| Short task |
Extract the following lines verbatim, omitting the pictures from your output.
-------
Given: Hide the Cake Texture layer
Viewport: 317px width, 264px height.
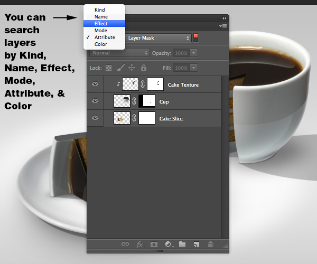Looking at the screenshot, I should tap(95, 84).
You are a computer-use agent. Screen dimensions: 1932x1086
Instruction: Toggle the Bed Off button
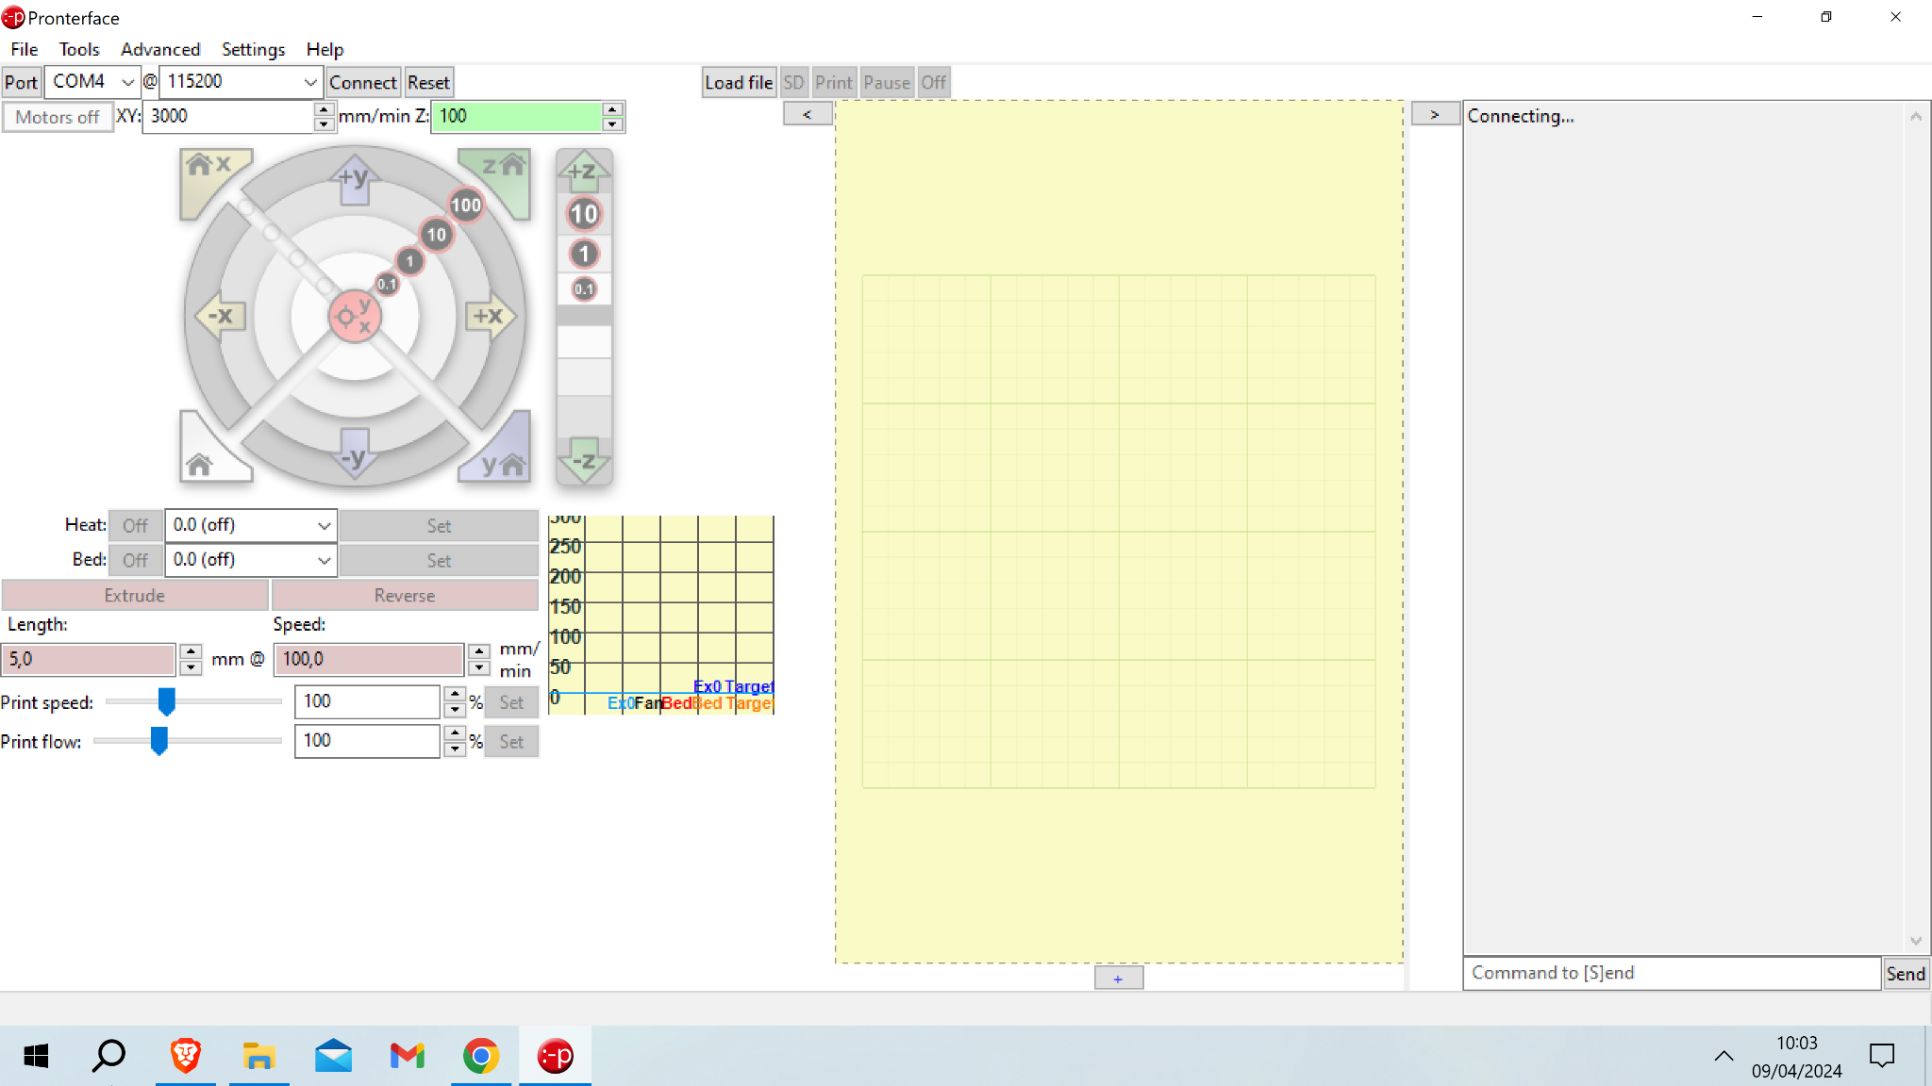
-------
| Output for this task |
Given: Hide the Cake Texture layer
Viewport: 317px width, 264px height.
Looking at the screenshot, I should tap(95, 84).
You are a computer-use agent. Screen dimensions: 1932x1086
Instruction: Toggle the Bed Off button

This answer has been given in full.